Heat a large Dutch oven, braiser, or deep skillet over medium-high heat. Add the olive oil. Season the chicken breast on both sides with all purpose seasoning, Italian seasoning, garlic powder, onion powder, paprika.
Add the chicken to the hot pan in an even layer and cook for 5–7 minutes on each side, until browned and cooked through (internal temperature should reach 165°F). Remove the chicken from the pot and set aside.
Reduce heat to medium. Add butter and the diced onion and bell peppers directly into the same pot (don’t wipe it out, he browned bits add flavor). Cook for 4–5 minutes, stirring occasionally, until softened. Now add the minced garlic and cook for 30 seconds, just until fragrant.
Pour in the chicken broth and heavy cream (if using the cream). Stir well and scrape up any browned bits from the bottom of the pot. Bring the mixture to a gentle simmer.
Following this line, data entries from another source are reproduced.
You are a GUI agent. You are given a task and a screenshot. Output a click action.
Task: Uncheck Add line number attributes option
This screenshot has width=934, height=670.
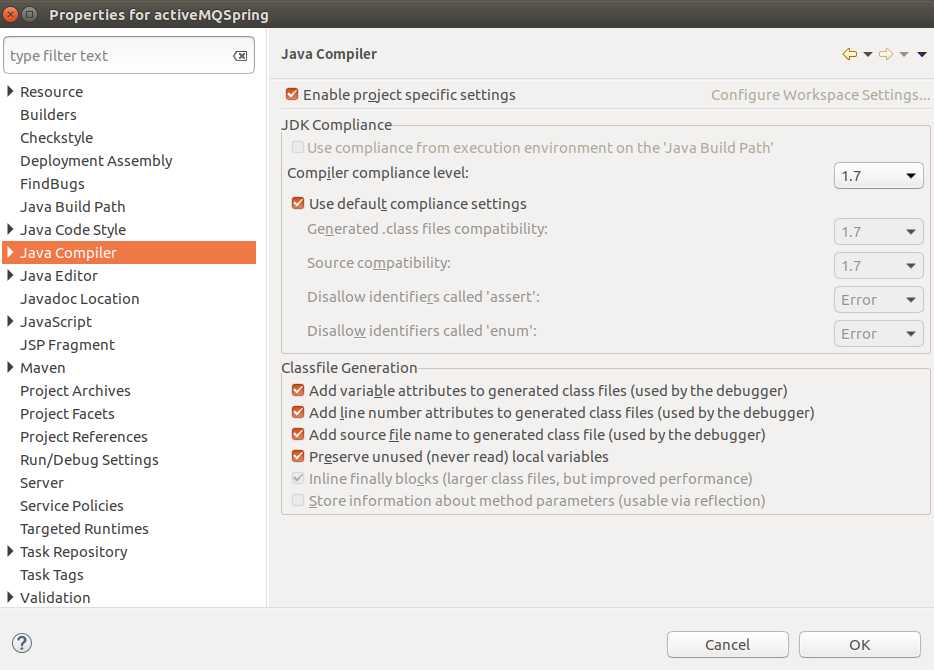298,413
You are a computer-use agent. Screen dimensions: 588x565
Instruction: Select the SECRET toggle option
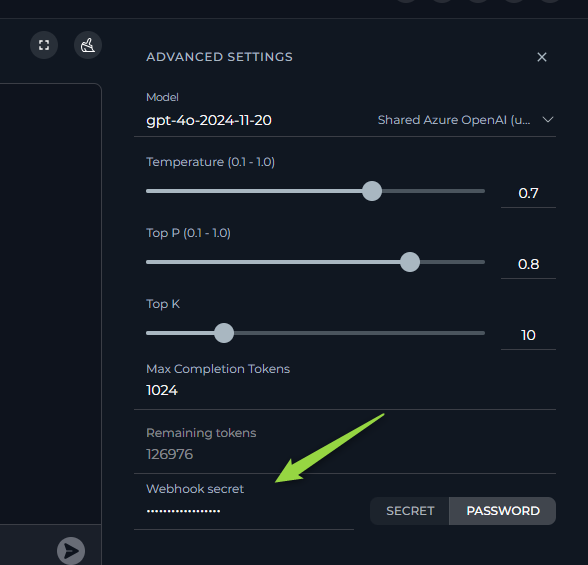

Reduce the heat to low, Add the linguine noodles into the pot. Press the noodles down into the liquid. Cover and cook for 10–12 minutes, stirring every 2–3 minutes to prevent sticking, until pasta is tender and most of the liquid has absorbed.
Add the parmesan cheese and half of the mozzarella cheese, stirring until smooth and creamy.
Add the cooked chicken back into the pot and stir until fully coated in the sauce. Let everything simmer together for 2–3 minutes so the flavors combine.
If the sauce becomes too thick, add a splash of chicken broth or heavy cream until you reach your desired consistency.
Remove from heat and garnish with chopped fresh parsley and extra parmesan and mozzarella cheese if desired. Serve immediately while hot and creamy.